POUR: A Provably Optimal Method for Unlearning Representations via Neural Collapse
Anjie Le, Can Peng, Yuyuan Liu, J. Alison Noble
TL;DR
This work reframes machine unlearning as a representation-level problem guided by Neural Collapse geometry. It introduces a provably optimal projection-based forgetting operator (POUR) with a closed-form variant (POUR-P) and a distillation-based variant (POUR-D); both preserve the simplex ETF structure among retained classes while erasing the forgotten one. The authors establish theoretical guarantees: (i) ETF geometry implies Bayes-optimality for retained classes, and (ii) orthogonal projection preserves this geometry under forgetting, enabling complete forgetting of the target class in the NC limit.

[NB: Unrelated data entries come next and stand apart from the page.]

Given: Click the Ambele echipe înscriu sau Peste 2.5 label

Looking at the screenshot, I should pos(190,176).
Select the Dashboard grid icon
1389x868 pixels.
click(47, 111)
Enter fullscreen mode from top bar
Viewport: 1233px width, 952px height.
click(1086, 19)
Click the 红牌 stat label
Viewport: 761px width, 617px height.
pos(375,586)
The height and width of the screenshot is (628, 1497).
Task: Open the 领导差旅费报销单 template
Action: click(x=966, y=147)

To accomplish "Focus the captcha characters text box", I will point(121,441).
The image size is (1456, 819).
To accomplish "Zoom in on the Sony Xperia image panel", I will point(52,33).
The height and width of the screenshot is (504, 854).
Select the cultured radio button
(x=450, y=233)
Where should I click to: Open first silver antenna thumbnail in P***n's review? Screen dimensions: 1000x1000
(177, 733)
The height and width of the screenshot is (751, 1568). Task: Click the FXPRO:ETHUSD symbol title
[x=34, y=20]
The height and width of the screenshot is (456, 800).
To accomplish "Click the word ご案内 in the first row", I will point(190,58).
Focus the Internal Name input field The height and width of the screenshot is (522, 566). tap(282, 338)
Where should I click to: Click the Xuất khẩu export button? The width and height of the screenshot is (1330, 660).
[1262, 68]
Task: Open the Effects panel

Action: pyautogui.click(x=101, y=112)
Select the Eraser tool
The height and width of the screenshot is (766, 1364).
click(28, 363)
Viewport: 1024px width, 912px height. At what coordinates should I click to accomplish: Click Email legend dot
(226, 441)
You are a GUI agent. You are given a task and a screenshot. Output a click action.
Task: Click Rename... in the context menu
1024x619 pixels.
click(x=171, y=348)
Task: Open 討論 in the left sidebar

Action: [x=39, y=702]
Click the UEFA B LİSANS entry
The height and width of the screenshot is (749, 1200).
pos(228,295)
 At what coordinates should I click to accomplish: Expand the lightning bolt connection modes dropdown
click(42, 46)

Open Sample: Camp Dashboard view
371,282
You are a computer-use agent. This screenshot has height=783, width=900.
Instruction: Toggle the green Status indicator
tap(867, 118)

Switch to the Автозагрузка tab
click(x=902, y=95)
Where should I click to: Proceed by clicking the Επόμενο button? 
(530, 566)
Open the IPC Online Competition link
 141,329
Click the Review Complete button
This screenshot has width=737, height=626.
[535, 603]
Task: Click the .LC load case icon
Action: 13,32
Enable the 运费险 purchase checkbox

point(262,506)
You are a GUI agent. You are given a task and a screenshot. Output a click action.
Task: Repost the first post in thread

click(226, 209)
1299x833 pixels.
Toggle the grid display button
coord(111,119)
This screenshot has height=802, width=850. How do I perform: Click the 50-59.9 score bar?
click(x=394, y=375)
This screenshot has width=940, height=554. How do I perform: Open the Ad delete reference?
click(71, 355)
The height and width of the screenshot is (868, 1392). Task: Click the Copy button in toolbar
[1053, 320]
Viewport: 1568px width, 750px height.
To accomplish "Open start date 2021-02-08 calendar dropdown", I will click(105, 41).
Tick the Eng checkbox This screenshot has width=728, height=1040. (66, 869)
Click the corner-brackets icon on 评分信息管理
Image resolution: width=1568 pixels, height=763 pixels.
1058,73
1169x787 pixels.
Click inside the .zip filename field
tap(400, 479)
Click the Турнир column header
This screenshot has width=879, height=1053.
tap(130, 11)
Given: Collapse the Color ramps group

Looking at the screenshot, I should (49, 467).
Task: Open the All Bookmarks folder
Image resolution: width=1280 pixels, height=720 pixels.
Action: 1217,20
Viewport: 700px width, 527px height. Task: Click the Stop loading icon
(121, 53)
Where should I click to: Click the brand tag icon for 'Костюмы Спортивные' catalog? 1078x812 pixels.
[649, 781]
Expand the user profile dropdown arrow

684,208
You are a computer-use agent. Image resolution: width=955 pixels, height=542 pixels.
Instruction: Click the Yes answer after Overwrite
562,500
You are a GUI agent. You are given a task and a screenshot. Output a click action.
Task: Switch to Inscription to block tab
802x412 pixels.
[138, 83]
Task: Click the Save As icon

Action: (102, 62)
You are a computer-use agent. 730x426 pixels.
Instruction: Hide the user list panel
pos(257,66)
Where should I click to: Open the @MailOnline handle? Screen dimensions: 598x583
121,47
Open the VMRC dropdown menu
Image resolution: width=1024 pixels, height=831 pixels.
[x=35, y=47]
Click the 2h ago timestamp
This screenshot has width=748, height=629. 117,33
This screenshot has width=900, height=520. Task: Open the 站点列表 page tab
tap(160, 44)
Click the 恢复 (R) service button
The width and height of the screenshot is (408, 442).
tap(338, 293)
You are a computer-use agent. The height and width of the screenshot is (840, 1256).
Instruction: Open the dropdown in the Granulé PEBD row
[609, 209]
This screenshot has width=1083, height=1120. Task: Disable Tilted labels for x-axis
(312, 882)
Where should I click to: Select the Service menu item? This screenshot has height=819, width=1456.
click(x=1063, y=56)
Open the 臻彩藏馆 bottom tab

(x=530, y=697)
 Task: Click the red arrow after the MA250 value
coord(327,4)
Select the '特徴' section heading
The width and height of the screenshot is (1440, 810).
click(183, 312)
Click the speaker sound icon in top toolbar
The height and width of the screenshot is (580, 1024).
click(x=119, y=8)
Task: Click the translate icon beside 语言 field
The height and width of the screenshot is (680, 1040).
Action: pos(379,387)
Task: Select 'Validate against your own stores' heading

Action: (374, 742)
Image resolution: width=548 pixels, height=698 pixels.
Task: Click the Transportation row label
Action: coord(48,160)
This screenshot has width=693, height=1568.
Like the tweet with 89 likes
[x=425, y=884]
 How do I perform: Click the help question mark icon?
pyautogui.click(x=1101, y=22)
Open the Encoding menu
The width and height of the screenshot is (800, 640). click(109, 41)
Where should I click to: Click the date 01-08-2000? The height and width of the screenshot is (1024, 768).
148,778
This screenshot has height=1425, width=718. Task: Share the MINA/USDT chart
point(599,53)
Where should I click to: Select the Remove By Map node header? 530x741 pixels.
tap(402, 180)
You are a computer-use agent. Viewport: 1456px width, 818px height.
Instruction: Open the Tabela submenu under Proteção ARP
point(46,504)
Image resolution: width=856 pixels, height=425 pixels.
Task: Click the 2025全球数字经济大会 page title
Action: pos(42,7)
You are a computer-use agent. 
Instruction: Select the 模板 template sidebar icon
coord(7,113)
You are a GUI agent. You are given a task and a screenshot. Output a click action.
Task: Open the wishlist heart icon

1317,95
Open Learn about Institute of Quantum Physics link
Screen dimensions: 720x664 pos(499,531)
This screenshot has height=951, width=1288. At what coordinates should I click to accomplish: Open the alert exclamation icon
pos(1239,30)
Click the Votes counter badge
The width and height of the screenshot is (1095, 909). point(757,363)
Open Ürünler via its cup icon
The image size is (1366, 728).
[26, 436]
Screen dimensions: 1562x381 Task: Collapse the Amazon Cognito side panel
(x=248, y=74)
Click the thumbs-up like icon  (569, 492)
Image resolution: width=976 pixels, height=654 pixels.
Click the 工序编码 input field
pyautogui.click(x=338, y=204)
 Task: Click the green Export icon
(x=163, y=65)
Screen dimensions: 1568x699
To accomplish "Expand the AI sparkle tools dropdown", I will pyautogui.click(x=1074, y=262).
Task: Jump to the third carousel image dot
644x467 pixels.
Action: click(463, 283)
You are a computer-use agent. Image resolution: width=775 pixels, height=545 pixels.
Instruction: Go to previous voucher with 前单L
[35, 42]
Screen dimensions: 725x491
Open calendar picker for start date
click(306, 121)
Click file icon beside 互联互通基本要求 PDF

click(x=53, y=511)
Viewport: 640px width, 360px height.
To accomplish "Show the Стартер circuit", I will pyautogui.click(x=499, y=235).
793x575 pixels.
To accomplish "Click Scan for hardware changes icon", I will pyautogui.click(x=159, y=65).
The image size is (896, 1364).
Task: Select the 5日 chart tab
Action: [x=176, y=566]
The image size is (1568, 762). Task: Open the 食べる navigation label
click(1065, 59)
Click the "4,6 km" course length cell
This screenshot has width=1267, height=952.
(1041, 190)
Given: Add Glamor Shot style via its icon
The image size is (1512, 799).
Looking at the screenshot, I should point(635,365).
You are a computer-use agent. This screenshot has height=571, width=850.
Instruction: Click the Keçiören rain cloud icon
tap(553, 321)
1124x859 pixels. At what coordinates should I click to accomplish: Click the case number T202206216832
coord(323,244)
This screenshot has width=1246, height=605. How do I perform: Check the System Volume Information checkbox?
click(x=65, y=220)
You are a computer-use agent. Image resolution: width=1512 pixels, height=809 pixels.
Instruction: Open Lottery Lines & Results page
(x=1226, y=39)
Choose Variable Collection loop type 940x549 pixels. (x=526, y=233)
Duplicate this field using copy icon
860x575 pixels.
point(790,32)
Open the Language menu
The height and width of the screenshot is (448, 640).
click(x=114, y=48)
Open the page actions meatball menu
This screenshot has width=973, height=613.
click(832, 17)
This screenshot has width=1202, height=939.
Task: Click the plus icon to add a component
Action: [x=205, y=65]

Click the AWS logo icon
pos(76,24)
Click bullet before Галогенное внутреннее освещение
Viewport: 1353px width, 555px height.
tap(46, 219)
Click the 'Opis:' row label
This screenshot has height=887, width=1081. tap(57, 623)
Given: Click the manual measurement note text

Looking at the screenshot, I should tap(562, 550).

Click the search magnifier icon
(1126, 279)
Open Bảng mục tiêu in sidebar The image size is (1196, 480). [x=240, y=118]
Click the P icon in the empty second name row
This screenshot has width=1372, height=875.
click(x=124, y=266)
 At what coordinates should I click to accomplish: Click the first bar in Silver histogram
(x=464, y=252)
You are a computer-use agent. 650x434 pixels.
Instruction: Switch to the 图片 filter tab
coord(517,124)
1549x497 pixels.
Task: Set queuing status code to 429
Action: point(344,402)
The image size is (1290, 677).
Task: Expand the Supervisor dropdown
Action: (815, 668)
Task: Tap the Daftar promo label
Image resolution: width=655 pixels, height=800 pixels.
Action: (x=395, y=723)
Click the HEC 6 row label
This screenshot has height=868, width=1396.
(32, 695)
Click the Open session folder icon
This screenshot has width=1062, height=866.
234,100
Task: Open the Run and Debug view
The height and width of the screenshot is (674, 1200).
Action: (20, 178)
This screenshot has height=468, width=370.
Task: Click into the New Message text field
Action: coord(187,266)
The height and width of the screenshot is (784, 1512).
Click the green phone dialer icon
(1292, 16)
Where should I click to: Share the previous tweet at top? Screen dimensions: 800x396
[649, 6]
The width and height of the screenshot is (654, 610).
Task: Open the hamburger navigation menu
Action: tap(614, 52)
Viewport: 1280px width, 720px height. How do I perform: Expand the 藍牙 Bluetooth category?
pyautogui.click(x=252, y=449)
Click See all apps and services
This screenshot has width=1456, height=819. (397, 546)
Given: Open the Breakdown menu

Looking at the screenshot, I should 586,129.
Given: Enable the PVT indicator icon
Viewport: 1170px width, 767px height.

Empirically, POUR achieves superior forgetting and retention across CIFAR-10/100 and PathMNIST, outperforming baselines on both classification- and representation-level metrics, and demonstrating robustness under domain shift. The work provides a principled, geometry-driven approach to representation-level unlearning with practical implications for privacy, safety, and deployment of pretrained models.
Abstract
In computer vision, machine unlearning aims to remove the influence of specific visual concepts or training images without retraining from scratch. Studies show that existing approaches often modify the classifier while leaving internal representations intact, resulting in incomplete forgetting. In this work, we extend the notion of unlearning to the representation level, deriving a three-term interplay between forgetting efficacy, retention fidelity, and class separation. Building on Neural Collapse theory, we show that the orthogonal projection of a simplex Equiangular Tight Frame (ETF) remains an ETF in a lower dimensional space, yielding a provably optimal forgetting operator. We further introduce the Representation Unlearning Score (RUS) to quantify representation-level forgetting and retention fidelity. Building on this, we introduce POUR (Provably Optimal Unlearning of Representations), a geometric projection method with closed-form (POUR-P) and a feature-level unlearning variant under a distillation scheme (POUR-D). Experiments on CIFAR-10/100 and PathMNIST demonstrate that POUR achieves effective unlearning while preserving retained knowledge, outperforming state-of-the-art unlearning methods on both classification-level and representation-level metrics.